Changyou’s revenue rocketed from less than US$10 million in 2006 to over $200 million last year, the company’s filing said.
Online games, a relatively cheap form of entertainment, have outperformed other industries in recent months as rising unemployment leaves players in and outside of China with more free time, analysts say.
Their fastest growth in China has come in the country’s less developed western region as Internet access spreads and telecommunications infrastructure improves, said Guo Chenggang, an analyst at research firm JL McGregor.
But while Blizzard Entertainment’s World of Warcraft has been hugely successful in China, cultural differences could pose an obstacle in the U.S. for Changyou’s games, which do not emphasize the detailed quests and dungeon conquering that U.S. players like, said Guo. Chinese games tend to focus on duels between players rather than tasks achieved against game-controlled beasts or characters, he said.

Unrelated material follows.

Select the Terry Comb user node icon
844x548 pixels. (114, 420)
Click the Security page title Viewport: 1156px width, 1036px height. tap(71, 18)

World of Warcraft’s dominance and the small size of the online gaming market in the U.S., where console games and offline PC games are most popular, could also create difficulties for Changyou if it launches its games there, Guo said.
“It might be risky for Sohu,” he said.
Changyou expects its IPO to raise $48 million, which will go toward general expenses including possible acquisitions, its filing said. Sohu will retain a 71 percent stake in Changyou.
No one from Sohu or Changyou was immediately available for comment.
(IDG, the parent company of IDG News Service, is an investor in Sohu.)